The "crown jewels" were not found. But their existence became publicly known during Mr Burrell's trial at the Old Bailey. Further damaging disclosures about these is believed to have been one of the factors in the case against Mr Burrell being dropped. The detectives in the case also interviewed Mr Smith. A report was forwarded to the Director of Public Prosecutions, who said there was insufficient evidence to bring charges.

In the aftermath of the Burrell case, the Palace carried out a second internal investigation, this time by Sir Michael Peat. The alleged rape took up 111 pages of the report.

The Crown Prosecution Service passed on a note of a meeting with Lady Sarah in which she said: "Found box in Diana's apartment. PB [Mr Burrell] asked to look after it because I was going on a train and it was too cumbersome. PB's got the box. In the box, letters, tape. Tape about a rape." Mr Burrell, who insists he does not know the whereabouts of the tape, has said: "I know what it contains. Diana and I shared the contents of that tape. It contains intimate details about other people's lives which are nobody's prerogative to talk about. I will never discuss the contents."

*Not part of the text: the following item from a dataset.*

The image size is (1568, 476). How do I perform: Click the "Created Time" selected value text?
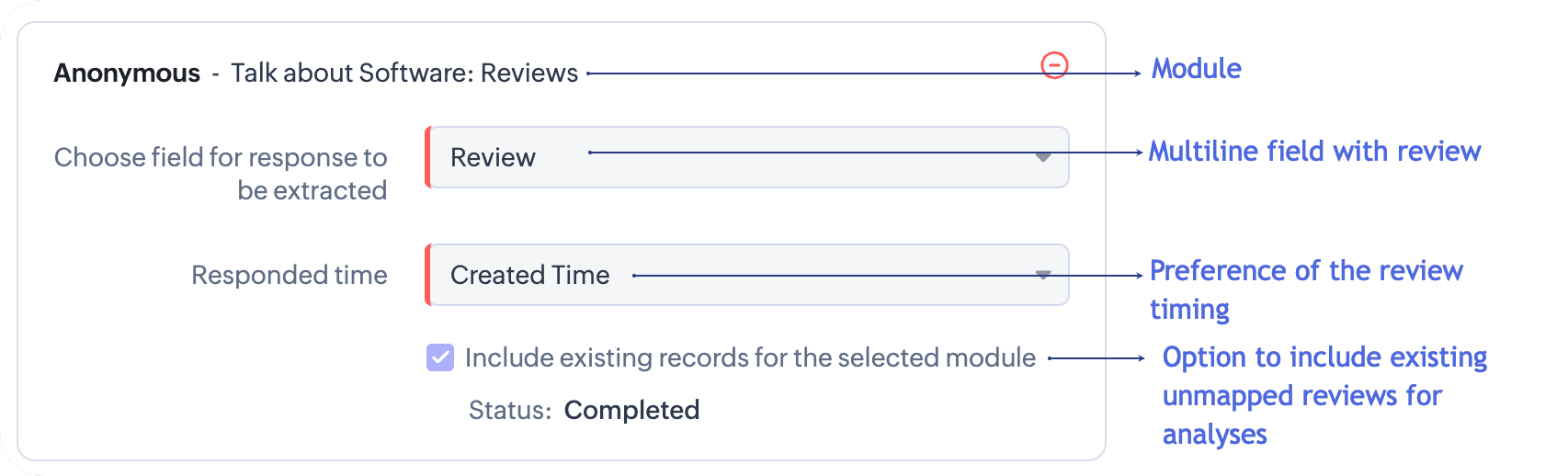tap(529, 275)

After the publication of Mr Burrell's book, one of the reasons that the Princes William and Harry wanted to see him, it is believed, was to prevent further disclosures about the "crown jewels".

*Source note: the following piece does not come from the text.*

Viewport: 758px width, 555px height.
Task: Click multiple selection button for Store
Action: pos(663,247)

In November last year, after Mr Smith's interview in The Mail on Sunday, the alleged rapist issued a point-by-point denial, claiming the account was markedly different from the one Mr Smith gave to Scotland Yard. Mr Smith was living with his father in Malpas, Wales. He was out of work. Contact was re-established with The Mail on Sunday.

Attempts by the newspaper to publish a story from Mr Smith last weekend were blocked by an injunction from another former royal servant, Michael Fawcett. An injunction was also put on The Guardian to prevent publication of Mr Fawcett's name in relation to The Mail on Sunday case. The Guardian injunction was lifted on Thursday. That evening, Clarence House made the dramatic and unprecedented announcement of Prince Charles's denial. It was meant to stop the drip of rumours and speculation. Instead, it turned the tap on, full blast.